Trump Learns the Perils of..

Trump Learns the Perils of a One-Man Party

Seth Mandel for Commentary.org

If only Will Rogers could see them now.

This summer’s political dramas would surprise no one more than the man who famously said, nearly a century ago, “I do not belong to an organized political party. I am a Democrat.” The political reality now is quite the opposite.

In 2020, when Bernie Sanders led the race for the Democratic presidential nomination, the party quickly mobilized to have the other candidates drop out before the bulk of the primaries and get their states’ delegates in the hands of Joe Biden.

Four years after that, karma came to collect: Biden had won his party’s nominating contests, but was in such poor polling shape after his disastrous debate with Donald Trump that party elders simply took the crown off his head and put it on Kamala Harris, who has pretty much erased Biden’s polling deficit in a mere two weeks.

Moral of the story: For the Democrats, the party still decides. Not so the Republicans.

It’s not that no one in the GOP disagrees with Donald Trump on policy or other matters. But Trump and the party move as one. Trump is the Republican establishment now, and its institutions follow his lead.

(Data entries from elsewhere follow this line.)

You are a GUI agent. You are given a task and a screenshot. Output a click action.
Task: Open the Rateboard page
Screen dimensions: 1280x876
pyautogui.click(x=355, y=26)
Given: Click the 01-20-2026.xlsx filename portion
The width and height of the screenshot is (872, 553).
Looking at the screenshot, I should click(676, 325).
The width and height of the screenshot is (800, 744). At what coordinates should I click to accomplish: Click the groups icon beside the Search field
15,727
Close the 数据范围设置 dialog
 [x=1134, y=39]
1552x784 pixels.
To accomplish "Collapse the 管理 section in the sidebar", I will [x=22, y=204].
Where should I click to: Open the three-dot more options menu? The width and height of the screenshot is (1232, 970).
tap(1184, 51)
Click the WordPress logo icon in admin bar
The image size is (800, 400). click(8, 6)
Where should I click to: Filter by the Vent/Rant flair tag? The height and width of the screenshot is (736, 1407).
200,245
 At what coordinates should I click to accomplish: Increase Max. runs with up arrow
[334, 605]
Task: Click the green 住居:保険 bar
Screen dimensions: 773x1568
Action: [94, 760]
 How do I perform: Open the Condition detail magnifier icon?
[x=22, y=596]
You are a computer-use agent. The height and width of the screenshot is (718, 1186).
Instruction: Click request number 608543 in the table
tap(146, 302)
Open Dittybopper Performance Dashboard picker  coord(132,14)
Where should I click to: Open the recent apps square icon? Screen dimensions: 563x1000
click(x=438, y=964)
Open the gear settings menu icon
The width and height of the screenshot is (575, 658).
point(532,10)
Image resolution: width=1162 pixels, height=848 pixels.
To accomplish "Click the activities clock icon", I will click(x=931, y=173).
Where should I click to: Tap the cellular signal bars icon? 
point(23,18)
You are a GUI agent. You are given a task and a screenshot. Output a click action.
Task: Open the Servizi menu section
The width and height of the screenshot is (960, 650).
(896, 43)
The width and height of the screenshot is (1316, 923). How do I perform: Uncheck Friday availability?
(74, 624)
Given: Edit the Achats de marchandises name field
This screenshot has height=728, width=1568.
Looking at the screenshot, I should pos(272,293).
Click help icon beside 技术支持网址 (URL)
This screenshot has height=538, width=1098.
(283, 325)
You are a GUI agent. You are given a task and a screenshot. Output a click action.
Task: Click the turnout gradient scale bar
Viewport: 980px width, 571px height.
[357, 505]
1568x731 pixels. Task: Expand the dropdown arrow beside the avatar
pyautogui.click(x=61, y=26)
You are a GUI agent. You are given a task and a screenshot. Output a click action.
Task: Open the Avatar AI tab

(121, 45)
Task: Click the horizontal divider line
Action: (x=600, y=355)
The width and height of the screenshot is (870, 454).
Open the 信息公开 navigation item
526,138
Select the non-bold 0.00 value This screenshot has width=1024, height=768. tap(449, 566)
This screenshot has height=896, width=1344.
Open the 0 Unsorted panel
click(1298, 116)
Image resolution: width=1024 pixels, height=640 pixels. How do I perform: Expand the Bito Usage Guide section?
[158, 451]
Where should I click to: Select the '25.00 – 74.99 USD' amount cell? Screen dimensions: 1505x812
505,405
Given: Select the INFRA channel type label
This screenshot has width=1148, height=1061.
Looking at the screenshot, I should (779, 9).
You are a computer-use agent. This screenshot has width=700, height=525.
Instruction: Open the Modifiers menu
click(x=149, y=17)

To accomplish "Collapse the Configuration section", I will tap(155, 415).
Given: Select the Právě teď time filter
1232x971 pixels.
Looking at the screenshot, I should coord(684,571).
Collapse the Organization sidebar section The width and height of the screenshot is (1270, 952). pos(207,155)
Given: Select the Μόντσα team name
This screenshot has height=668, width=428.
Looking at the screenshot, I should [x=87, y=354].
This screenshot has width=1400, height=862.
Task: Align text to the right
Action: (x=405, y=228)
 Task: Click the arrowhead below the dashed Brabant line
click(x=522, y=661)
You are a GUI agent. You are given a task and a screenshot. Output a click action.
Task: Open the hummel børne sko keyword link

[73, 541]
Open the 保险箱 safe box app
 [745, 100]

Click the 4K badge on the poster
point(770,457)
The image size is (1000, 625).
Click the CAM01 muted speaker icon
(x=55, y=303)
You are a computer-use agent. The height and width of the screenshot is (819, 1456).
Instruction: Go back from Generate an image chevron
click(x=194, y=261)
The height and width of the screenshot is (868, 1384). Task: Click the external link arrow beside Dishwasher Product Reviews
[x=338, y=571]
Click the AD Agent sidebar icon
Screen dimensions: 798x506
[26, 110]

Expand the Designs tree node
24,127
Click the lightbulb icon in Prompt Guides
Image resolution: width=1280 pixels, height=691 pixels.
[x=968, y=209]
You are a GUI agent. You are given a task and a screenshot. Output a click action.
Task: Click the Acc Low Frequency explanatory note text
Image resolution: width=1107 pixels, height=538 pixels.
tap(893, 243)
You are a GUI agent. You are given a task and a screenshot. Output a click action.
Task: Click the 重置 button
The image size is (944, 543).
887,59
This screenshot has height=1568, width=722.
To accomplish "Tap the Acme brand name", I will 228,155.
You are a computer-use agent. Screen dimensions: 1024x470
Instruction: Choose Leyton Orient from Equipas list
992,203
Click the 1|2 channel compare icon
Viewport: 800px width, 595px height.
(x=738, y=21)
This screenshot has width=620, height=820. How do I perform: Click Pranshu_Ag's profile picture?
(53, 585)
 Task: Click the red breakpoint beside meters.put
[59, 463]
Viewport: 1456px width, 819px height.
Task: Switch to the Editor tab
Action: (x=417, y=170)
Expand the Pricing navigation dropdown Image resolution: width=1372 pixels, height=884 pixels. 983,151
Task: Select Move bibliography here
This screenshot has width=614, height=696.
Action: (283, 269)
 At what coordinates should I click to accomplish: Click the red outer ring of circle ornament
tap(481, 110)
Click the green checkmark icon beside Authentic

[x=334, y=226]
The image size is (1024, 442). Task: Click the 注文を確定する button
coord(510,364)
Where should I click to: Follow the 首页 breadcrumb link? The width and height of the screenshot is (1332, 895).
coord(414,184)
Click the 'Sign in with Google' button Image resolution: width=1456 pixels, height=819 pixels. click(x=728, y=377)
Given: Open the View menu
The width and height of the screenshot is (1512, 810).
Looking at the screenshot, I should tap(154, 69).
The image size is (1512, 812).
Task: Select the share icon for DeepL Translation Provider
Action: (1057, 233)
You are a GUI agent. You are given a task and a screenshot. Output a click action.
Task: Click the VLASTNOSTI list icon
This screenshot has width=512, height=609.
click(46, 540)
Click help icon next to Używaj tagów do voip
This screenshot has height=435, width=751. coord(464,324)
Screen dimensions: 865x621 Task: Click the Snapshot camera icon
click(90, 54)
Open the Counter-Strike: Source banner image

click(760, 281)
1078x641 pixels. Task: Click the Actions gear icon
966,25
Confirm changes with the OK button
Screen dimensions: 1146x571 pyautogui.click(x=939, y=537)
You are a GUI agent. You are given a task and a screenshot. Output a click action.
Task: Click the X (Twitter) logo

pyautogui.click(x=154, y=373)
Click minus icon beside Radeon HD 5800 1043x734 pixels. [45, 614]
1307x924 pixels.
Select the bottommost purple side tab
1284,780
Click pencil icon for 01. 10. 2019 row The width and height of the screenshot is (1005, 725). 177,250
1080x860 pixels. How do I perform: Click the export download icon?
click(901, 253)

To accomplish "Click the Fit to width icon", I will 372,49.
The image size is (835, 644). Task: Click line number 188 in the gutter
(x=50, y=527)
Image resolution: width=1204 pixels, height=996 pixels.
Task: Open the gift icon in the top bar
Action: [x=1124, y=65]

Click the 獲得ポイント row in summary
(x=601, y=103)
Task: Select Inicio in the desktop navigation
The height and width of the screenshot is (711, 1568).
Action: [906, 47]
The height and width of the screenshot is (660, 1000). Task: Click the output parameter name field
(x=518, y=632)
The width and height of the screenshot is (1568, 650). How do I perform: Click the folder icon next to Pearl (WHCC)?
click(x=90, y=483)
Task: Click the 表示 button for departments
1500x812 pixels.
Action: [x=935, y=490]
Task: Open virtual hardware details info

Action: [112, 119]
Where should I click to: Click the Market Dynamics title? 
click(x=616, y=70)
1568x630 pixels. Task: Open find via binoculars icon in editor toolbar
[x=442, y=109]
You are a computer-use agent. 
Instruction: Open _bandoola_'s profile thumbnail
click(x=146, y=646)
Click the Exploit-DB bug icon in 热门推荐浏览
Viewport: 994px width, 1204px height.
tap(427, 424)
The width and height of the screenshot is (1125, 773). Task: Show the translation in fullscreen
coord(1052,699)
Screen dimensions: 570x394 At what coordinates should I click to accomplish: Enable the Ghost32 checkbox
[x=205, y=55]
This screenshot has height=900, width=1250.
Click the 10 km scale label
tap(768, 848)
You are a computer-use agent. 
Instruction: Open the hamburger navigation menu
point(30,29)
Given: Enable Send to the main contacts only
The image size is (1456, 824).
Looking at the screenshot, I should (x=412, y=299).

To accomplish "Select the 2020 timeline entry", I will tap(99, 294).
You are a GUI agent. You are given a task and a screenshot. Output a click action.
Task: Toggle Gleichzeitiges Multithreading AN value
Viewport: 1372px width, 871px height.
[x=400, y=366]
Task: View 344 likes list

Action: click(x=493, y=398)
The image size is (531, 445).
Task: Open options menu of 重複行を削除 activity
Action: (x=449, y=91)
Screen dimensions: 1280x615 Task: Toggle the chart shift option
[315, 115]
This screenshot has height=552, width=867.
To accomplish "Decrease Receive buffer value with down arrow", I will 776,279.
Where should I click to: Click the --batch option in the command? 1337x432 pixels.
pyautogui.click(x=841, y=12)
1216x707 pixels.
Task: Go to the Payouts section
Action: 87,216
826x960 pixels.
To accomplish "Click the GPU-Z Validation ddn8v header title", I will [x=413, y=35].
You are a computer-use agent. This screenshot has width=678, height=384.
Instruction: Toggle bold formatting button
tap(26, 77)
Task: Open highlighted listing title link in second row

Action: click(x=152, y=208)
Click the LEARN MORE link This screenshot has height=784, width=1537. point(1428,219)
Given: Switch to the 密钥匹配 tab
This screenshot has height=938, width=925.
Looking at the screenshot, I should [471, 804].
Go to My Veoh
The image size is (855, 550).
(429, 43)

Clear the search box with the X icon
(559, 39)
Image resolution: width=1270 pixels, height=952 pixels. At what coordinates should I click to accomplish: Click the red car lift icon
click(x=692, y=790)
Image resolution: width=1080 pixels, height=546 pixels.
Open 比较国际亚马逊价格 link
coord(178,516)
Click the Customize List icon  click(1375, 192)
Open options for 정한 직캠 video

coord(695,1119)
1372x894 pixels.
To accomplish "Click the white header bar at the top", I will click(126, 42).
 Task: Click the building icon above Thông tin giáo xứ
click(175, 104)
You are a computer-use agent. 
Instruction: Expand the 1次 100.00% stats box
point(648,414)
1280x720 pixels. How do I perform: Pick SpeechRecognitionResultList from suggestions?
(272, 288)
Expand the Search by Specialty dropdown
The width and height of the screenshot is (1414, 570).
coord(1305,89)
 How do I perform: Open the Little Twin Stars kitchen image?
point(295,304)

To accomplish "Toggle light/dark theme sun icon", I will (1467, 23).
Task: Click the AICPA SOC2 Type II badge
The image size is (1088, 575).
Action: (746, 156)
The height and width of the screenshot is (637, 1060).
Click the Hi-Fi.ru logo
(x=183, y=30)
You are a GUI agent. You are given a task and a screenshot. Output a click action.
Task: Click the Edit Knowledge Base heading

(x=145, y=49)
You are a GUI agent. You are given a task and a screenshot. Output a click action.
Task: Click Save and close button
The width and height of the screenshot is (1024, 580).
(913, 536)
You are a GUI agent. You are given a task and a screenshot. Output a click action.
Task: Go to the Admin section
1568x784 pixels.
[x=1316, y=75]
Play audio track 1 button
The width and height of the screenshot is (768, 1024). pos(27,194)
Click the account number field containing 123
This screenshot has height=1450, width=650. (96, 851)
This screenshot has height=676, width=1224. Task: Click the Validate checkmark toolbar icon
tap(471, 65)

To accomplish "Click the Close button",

This is not always a negative for the party’s electoral fortunes—he did win in 2016, after all. But there’s no mechanism for self-correction when things are going wrong.

And things are going wrong for Trump right now. Was the Biden-Harris switcharoo counter-democratic? Sure. It was also nimble. We tend to think of bureaucracies as aloof and slow moving. And usually they are. But in this case, the irony is that the election turnaround doesn’t happen without the machine.

If Trump wants to make halftime adjustments, they’ll have to come from him—whatever those adjustments are.

Take Trump’s apparent buyer’s remorse over picking Ohio Sen. JD Vance as his running mate. Vance’s struggles are surprising if only because he has almost never been bad at anything in his life. He is, as John Podhoretz wrote upon Vance’s selection, “the most successful and important American under the age of 40, having lived a triumphant cultural and political life without any clear parallel in modern American history.”

The price of that success was unbridled ambition and what became a chameleonic politics. This is normal for a presidential nominee—Harris and Trump are as ideologically flexible as one can be, and that is not a coincidence. But it’s less than ideal for a vice presidential nominee of Vance’s provocative ideological style because the running mate is never supposed to be the story after the day of their announcement.

No doubt Vance was prepared to have to answer for his flip-flops and his justifications for joining Team Trump. But Trump was not prepared to have to field questions about Vance’s past statements, like his taunting of “childless cat ladies.” (Perhaps he should have been, but he wasn’t.) And it’s clearly getting to him.

Most of the reactions to Trump’s appearance at yesterday’s National Association of Black Journalists gathering have focused on his questioning of Kamala Harris’s race (or what he claims is her cynical embrace of it). But to my ears, his answer to a question about JD Vancewas an alarm bell.

Harris Faulkner asked Trump if Vance will be ready on Day One, should he have to take over as president. Trump seemed to answer a slightly different question, as if he had something to get off his chest and the question was close enough: “I’ve always had great respect for him. And for the other (vice presidential) candidates too. But I will say this—and I think this is well documented—historically the vice president, in terms of the election, does not have any impact. I mean, virtually no impact.”

He then repeated this point in various ways for 30 seconds, declaring (accurately): “If you like me, I’m going to win. If you don’t like me, I’m not going win.” He said that’s the case even if “you have a vice president who’s outstanding in every way, and I think JD is, I think that all of them would have been.”

He’s right on the general point, of course. And Trump in particular is such a lightning rod that it’s hard to imagine his running mate being dealbreaker for many voters. But what about Vance’s effect on Trump? Trump is clearly trying to talk himself out of the idea that he made a mistake.

A real party machine would have been able to see this coming. It would have vetted the candidates according to a “first, do no harm” principle. And even if Trump insisted on Vance anyway, that vetting would have anticipated the problems, strategized ways to get out in front of them, and would have ensured that under no circumstances would Vance go on conservative shows—days into the controversy—to defend his statements.

The theme of Trump’s campaign this year is that he is the party. But sometimes a one-man party can have a harder time turning things around than a bloated old machine.